■ **Article**:

Against this assumption Kugler quotes two unpublished astronomical tablets.​34 One whose date is lost he calculates to be from year 49; it reads "Anti'uku and Siluku, kings." The other is restored [4]9 and reads "An and Si, kings." Kugler, therefore, argues that Seleucus was dropped from association between years 43‑46 (from his own data the latter should be 48), that Seleucus was restored a few months in 49, but that by the end of the year Antiochus was back. Again we find that the tablets were computed in years 95 and 96, 217/6 and 216‑5 B.C., forty-six and forty-seven years later; in the following year, 50, we have correctly "Antiochus and Antiochus," though here is another ground of suspicion. The title of "great king" is given to Antiochus, witnessed elsewhere only for year 47 in an already cited astronomical tablet, also written under Antiochus III. Current opinion assumes that Antiochus III borrowed his title of the "Great" from the Babylonian šarru rabu, "great king"; the title never is found in contemporary date formulas and the references just cited for Antiochus I, but dating from Antiochus III, give the only evidence.

■ **Material provided**:
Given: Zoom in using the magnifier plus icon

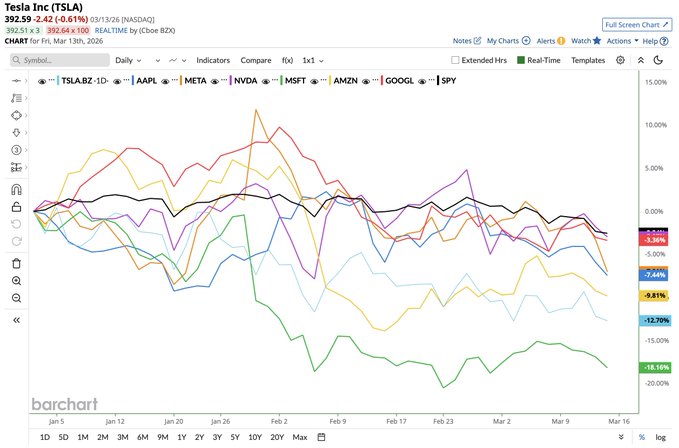Looking at the screenshot, I should pyautogui.click(x=16, y=281).
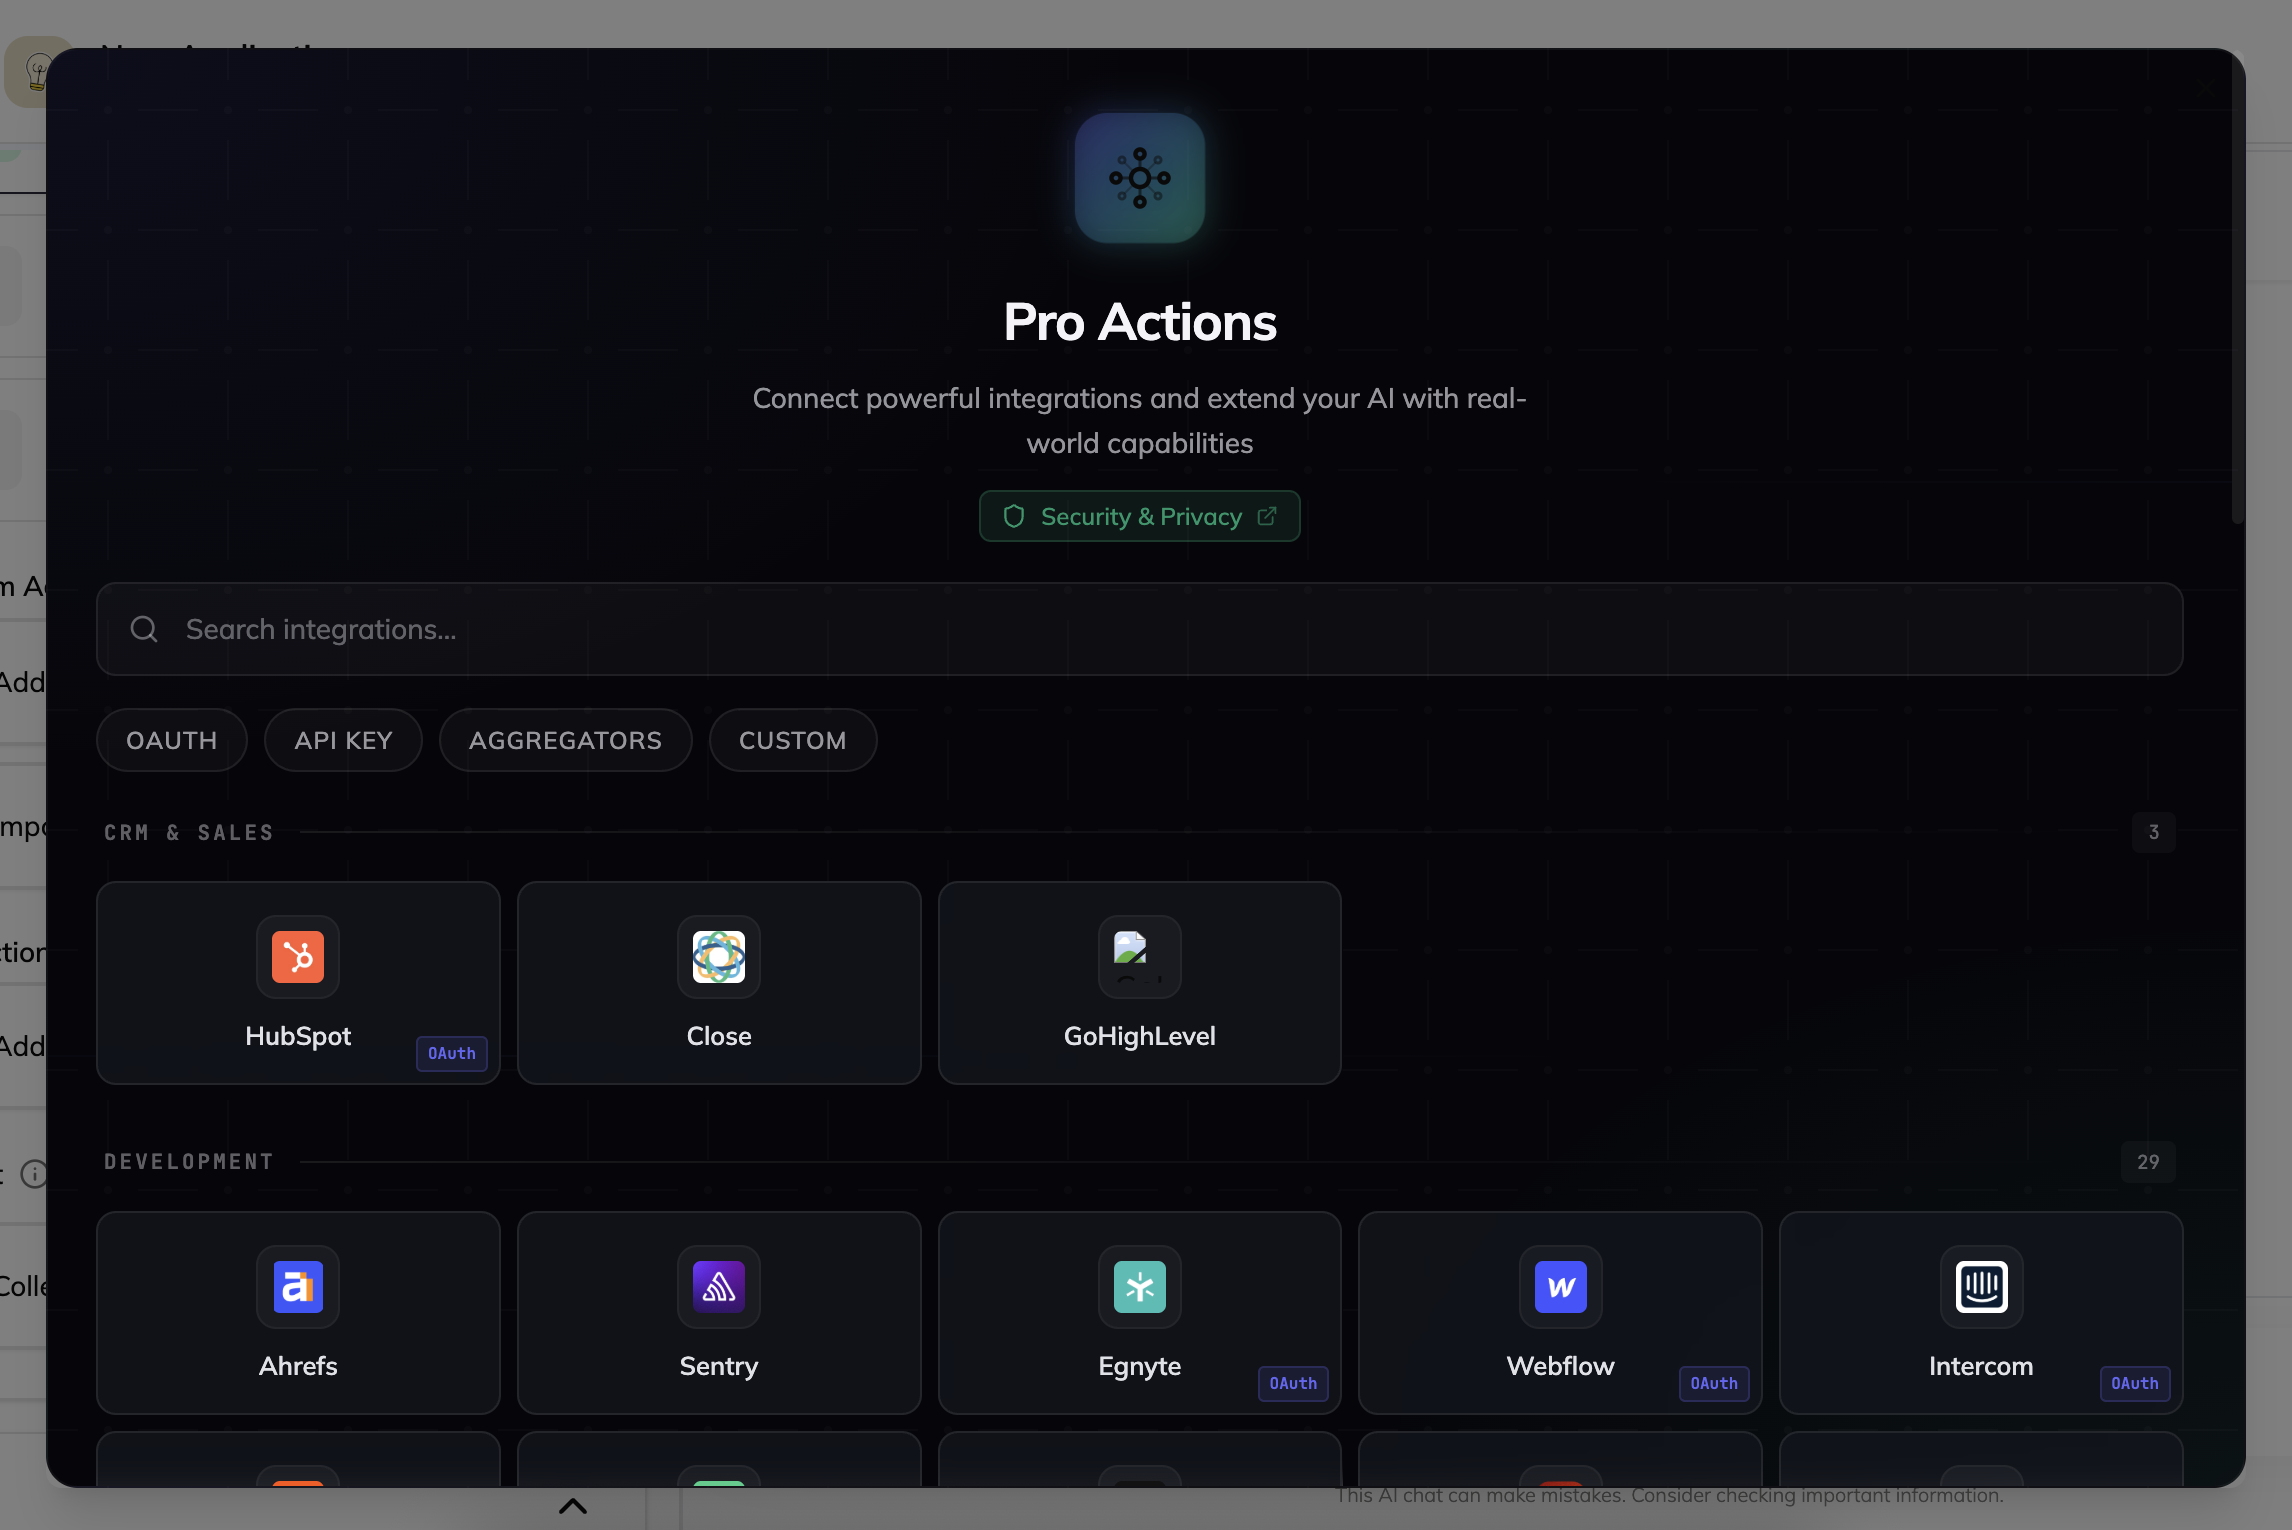
Task: Click the Webflow integration icon
Action: click(x=1560, y=1287)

■ **Request**: In the passage on the astronomical tablets, for which year is the title "great king" for Antiochus witnessed elsewhere?

■ **Result for this task**: Year 47